[DATA FOR ANALYSIS — start]
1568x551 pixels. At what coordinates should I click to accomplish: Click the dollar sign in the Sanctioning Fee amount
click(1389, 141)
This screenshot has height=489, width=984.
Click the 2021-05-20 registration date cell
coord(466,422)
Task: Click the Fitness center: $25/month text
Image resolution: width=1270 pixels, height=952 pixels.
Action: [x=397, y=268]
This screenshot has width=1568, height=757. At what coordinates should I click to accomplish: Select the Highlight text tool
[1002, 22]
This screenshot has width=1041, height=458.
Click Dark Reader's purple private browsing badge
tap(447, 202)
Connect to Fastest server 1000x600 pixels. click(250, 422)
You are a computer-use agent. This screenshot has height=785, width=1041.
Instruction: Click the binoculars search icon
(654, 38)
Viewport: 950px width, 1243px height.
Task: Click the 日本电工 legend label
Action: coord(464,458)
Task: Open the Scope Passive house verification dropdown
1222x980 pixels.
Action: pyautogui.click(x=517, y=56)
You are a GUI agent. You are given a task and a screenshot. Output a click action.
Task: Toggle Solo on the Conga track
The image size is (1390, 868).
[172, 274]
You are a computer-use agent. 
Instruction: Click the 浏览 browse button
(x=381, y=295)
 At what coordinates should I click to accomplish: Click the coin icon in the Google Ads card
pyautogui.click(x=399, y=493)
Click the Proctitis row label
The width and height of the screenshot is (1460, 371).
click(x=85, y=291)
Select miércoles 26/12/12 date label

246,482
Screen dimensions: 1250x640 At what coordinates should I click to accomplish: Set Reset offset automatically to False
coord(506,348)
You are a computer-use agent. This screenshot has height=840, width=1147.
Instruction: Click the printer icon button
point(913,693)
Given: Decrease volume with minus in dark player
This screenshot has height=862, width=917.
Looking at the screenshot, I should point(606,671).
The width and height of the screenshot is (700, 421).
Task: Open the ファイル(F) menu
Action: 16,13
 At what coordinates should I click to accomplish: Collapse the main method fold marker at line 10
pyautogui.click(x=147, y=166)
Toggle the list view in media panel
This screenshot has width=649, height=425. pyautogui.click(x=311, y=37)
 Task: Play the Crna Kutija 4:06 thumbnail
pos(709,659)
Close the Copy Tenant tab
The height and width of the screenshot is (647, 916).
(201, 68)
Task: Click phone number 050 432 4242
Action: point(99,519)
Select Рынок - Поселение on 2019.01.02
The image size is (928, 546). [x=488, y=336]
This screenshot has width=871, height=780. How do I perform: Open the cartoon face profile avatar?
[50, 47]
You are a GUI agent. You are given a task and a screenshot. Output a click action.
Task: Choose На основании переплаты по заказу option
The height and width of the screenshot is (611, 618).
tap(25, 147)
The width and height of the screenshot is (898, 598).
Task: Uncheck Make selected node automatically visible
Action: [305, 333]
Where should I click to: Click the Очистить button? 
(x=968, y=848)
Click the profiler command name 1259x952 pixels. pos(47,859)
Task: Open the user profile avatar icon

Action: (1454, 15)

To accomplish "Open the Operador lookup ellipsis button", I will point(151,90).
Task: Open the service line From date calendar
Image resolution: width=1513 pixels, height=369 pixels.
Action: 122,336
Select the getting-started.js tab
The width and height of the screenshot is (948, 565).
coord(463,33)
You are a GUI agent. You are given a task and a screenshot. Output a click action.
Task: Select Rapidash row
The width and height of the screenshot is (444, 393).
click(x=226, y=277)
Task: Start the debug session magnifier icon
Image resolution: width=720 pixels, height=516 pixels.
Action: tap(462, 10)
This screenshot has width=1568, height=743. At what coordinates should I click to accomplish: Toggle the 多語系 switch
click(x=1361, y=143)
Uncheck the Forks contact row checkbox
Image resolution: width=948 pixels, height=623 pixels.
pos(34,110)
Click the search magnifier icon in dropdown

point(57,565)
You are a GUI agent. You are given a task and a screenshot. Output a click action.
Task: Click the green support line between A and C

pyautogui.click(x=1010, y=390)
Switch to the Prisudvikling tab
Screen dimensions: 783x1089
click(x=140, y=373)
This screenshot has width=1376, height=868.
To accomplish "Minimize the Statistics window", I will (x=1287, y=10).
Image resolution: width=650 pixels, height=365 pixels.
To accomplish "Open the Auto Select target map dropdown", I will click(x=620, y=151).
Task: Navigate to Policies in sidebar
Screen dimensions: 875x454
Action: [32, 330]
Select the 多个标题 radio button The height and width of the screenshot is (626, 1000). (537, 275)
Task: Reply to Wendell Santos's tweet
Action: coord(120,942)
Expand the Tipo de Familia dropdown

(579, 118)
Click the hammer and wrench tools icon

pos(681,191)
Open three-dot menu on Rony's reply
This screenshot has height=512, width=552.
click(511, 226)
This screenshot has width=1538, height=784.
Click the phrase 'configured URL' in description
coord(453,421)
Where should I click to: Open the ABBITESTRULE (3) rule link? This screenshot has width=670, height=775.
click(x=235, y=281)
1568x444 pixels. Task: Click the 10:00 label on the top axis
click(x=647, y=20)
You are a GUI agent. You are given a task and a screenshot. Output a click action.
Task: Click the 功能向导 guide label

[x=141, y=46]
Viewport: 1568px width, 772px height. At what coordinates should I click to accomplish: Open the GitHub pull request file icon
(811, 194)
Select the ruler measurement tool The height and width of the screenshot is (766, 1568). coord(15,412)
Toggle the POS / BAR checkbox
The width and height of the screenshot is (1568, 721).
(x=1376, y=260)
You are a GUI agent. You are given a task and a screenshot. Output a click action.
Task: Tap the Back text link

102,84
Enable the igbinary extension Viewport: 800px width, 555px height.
[DATA FOR ANALYSIS — finish]
• YOUR OBJECTIVE
Each line of the entries where the string "will" occurs should be shown.

• EXERCISE RESPONSE
To accomplish "Open the Operador lookup ellipsis button", I will point(151,90).
To accomplish "Minimize the Statistics window", I will (x=1287, y=10).
To accomplish "Open the Auto Select target map dropdown", I will click(x=620, y=151).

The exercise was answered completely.